Her tear-streaked face lifted, caught in a beam of moonlight. “Kellan!” He saw her lips move around his name, but he didn’t hear it. Didn’t hear anything but her sobs as she ran to the door and pulled it open, then threw herself into his arms. “Help her. Lord, please help her. She’s going to die.”

Without letting her go—and oh God, did it feel good to hold her again—he moved into the shop, half-dragging her when her feet remained rooted to the floor.

“What happened? You bit her,” he said gently when she only shook her head. “Who is she? A patron? Someone who works here?” He knelt and parted the tangle of oak-brown hair that covered her deathly white skin. He took her face in by inches, his dread magnifying.

“Sydney,” he breathed, not only afraid for her victim now, but for her.

She crouched beside him. “It’s not too late, is it? Tell me it’s not too late!”

He gripped her chin, wet with her tears and smeared with blood—Emily’s blood—and shook her until her streaming eyes leveled on his. “You need to tell me exactly what happened, so I can fix this.”

Because if I can’t, there will be three of us dead tonight.

Kellan closed his eyes. And he wouldn’t blame Luke one bit.

“I didn’t want to do it. Honestly. It wasn’t my idea. I tried to convince her she didn’t want this life. I don’t want it, so why would I inflict it on my best friend?”

Her words drove one more stake through his heart, but the hits kept coming. He should be used to them by now. “Your best friend?”

“Yes. We’re friends now. She understands. She doesn’t judge me. Oh God, I should have thrown her out of here when she came up with her stupid plan, no matter the reasons.” Her throat worked as she stroked Emily’s cheek with the back of her fingers. “She’s Lucas’s mate.”

“Yes.”

“If he hadn’t lied to her about being a vampire, she could have asked him. She would have been sired by him, not half-assed sired by me.” More tears fell, and she dashed them with furious impatience. “This is his fault almost as much as mine.”

“Wait a second. You’re saying you tried to sire her? Not drink her? You would have had to drain her to the point of mortal death—” He fumbled for Emily’s pulse, and found a faint, thready beat that wouldn’t have sustained a rabbit. “Jesus Christ. She’s nearly dead.”

He whipped off his coat and stared at his mate as if he’d never seen her before. And in many ways, he never had. What could have possessed her to do something so stupid? So utterly dangerous?

“She wanted it. You’re not listening to me. She begged me to sire her. To try. She was sure it would work, but it didn’t. And in the end, she didn’t give me a choice.” Sydney snatched at the bloody knife lying beside Emily’s knee. “She cut herself. Above the jugular. I had no choice. And God, the smell, the taste….” She buried her face in her hands, her body wracked with silent sobs. “I didn’t stop. I just kept taking and taking more.
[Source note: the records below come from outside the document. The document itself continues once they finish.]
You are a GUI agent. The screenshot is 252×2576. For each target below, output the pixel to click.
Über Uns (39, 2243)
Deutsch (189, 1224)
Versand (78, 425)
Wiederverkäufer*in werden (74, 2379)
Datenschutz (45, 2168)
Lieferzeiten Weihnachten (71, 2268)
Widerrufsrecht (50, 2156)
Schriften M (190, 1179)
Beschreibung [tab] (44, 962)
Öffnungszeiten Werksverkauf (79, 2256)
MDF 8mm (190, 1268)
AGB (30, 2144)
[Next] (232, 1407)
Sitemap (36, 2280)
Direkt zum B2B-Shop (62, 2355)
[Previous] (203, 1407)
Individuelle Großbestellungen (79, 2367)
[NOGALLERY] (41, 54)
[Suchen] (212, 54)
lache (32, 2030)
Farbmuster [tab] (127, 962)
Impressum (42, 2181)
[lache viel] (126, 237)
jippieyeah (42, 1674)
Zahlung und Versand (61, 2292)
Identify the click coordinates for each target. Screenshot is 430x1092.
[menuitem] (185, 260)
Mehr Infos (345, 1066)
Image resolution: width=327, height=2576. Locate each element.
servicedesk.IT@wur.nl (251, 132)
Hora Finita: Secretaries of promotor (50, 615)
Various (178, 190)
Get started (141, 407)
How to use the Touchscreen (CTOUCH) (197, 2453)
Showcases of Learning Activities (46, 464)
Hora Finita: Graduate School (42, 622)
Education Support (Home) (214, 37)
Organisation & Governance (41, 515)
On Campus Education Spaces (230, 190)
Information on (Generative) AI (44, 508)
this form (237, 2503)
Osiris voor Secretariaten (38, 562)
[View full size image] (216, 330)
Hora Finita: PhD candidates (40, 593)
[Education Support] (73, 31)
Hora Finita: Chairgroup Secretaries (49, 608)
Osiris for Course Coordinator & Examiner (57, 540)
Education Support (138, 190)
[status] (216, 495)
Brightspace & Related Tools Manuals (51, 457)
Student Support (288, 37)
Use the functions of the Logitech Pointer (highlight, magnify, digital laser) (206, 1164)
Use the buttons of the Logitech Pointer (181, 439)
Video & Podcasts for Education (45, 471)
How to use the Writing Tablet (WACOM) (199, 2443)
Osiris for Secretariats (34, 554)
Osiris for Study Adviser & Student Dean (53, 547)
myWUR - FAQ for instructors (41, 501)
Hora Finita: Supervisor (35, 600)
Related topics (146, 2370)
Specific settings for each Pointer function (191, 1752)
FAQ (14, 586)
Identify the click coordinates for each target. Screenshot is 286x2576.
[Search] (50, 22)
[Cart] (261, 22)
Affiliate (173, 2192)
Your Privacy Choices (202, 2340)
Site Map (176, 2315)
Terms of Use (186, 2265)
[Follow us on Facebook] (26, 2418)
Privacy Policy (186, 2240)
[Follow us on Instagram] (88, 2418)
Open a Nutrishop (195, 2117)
And she scarcely drank from me after.” Absently, she fingered the fading marks on her wrist. “I took too much, didn’t I?”

“Very bloody likely. Which isn’t surprising, because you don’t have a clue what you’re doing.” Little of her story made sense to him—since when did Emily want to be a vampire?—but he didn’t have time to ask questions.

He also didn’t have a choice. She was too far gone to be brought back as a human. Emily had to become a vampire or she would die.

And what that meant for him and Sydney, and for Lucas and Emily, he couldn’t stop to think about. They would all have to live with the decision he had to make, but right now he had to act.

“I need you to listen to me and to do everything I say. First, lock that door.”

She scrambled up to comply, then rushed back to his side.

“Cover her mouth,” he told her as he unbuttoned Emily’s starchy blouse. “She may start to scream, and you need to keep her quiet. Don’t cut off her airflow. She’ll need every bit of air she can get until she changes over.”

If she changes over. But he didn’t voice that part aloud.

When he briskly unfastened Emily’s bra, Sydney stared at him. “Why are you undressing her?”

“I have to bite her in the heart.” At her gasp, he stripped the cups of Emily’s bra away. He left her with as much modesty as he could and still access her heart. “It’s the only thing that will shock her system enough to revive her. When that happens, I have seconds to get my blood into her system. So you need to keep her quiet while I’m bringing her back, but once I have, she’ll need my blood. And possibly yours, too.”

Sydney nodded. “Whatever she needs. Oh God, thank you for coming. For knowing I needed you.”

But yet she hadn’t called. She hadn’t reached out even when her supposed best friend’s life was at stake.

“Don’t thank me yet,” he said under his breath, lowering his mouth to Emily’s chest.

He didn’t hesitate. Her skin, so soft and pale with the last blush of life, would have proved irresistible even if he hadn’t been charged with bringing her back from the brink. Once his fangs pierced her flesh and her rich, luscious essence spurted onto his tongue, he was lost.

It had been weeks since he’d had anything but bagged blood. The craving consumed him. Driven by his own mindless hunger, he fed eagerly, not wasting a drop. But still, he managed to pull back when the weak pump of her heart began to slow even further and the torrent of blood in his mouth eased to a steady trickle.

“Now,” he gasped, and picked up the blade at Emily’s knee. He slashed his wrist and handed the knife to Sydney, then clamped his wrist over Emily’s mouth.

She hadn’t screamed, he realized. Had barely even moaned. Her lips parted with a flash of white. Teeth. Not fangs, not yet. He forced her mouth open wider and rubbed his wrist back and forth while her lids fluttered as if electricity sparked under her skin. Then, slowly, oh so slowly, she began to swallow the liquid that splashed her chin and cheeks.

“More.” His voice was little more than a rumble.

“Do you need me?”

Sydney’s voice came from far away. He glanced up and saw her clutching the wrist she’d slashed open again to her own lips. Her pupils dilated under his intent stare.

“Always.”

“My blood. I mean, does she….”

“She doesn’t. Not right now.” The room seemed to contract and expand in dizzying waves. He knew the sensation well. He’d felt it after the night he’d almost drained Sydney in her car. Likewise, he’d given too much of his blood to Emily, and now he was starving.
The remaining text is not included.